- Records provided -

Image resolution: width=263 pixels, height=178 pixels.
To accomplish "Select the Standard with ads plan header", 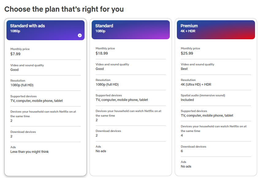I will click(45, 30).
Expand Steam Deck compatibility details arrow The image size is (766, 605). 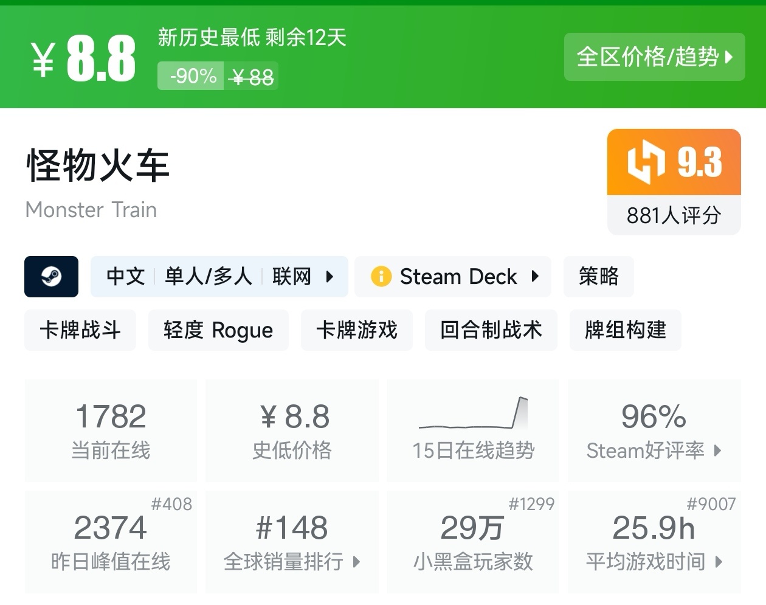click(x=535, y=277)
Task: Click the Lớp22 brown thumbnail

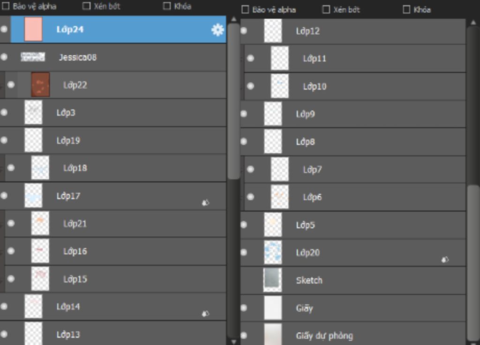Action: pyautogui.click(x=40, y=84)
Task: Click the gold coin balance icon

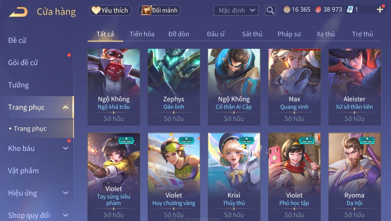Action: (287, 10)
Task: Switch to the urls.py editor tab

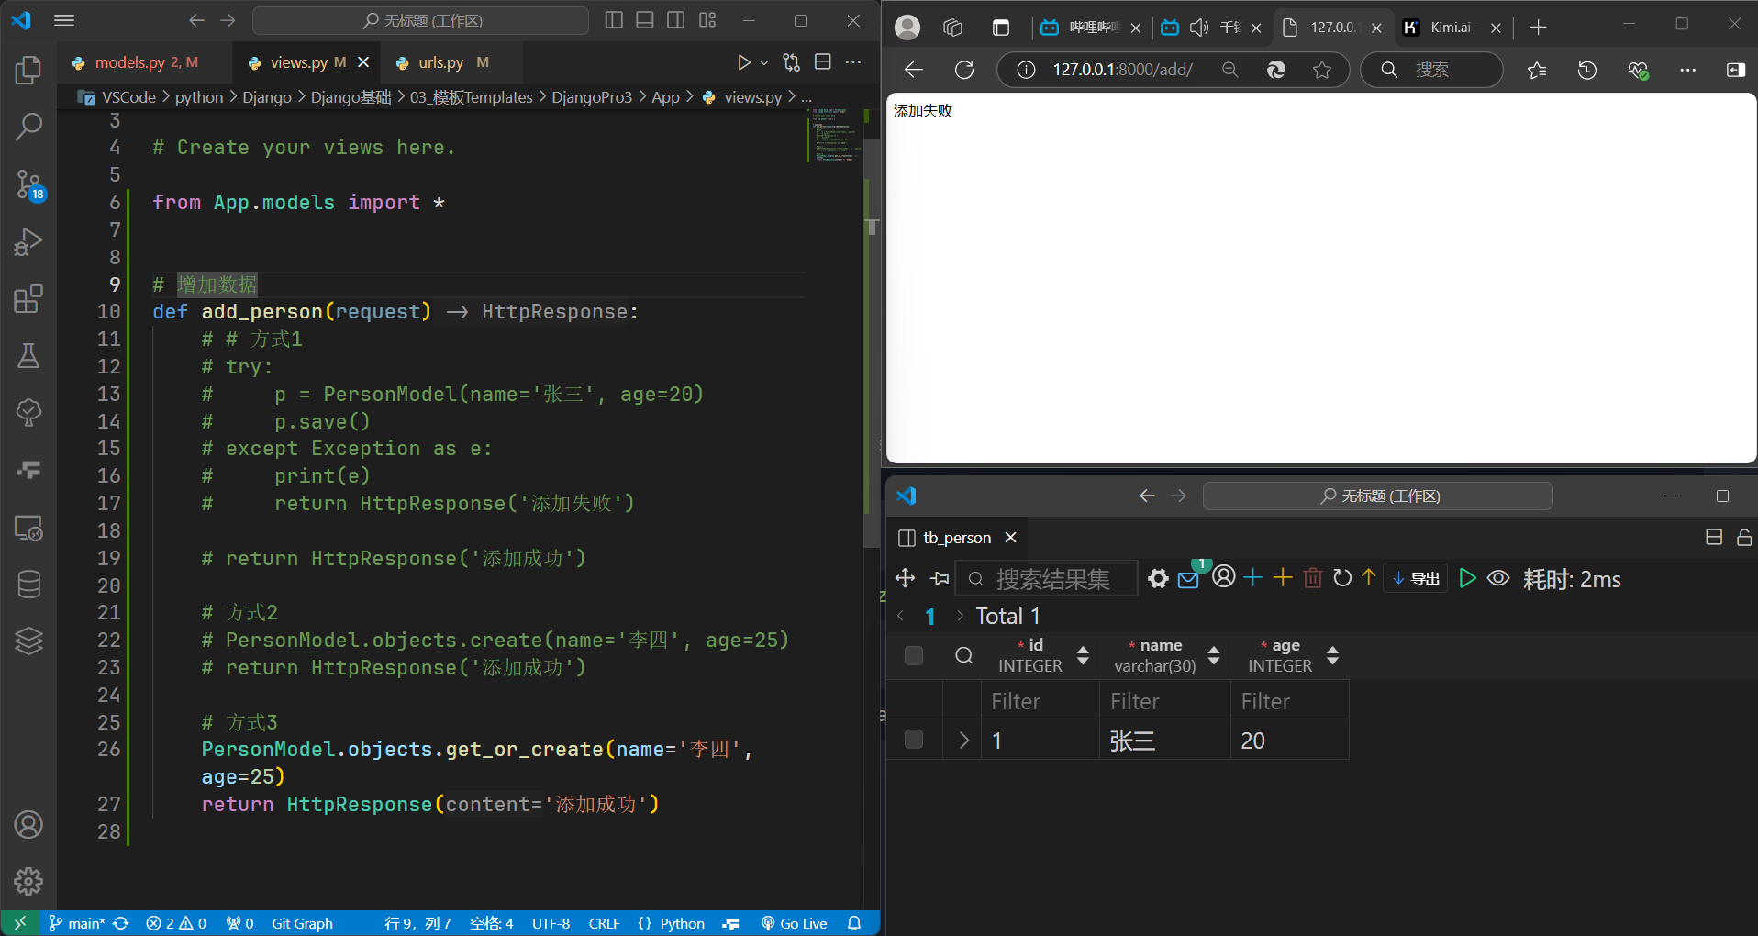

- What you have to do -
The answer consists solely of the lines from the one holding "Task: Click the gold coin balance icon" through the final line of the records, both ends included, each duplicated exactly. Leave images out.

- Answer area -
Task: Click the gold coin balance icon

Action: (287, 10)
Task: Switch to the urls.py editor tab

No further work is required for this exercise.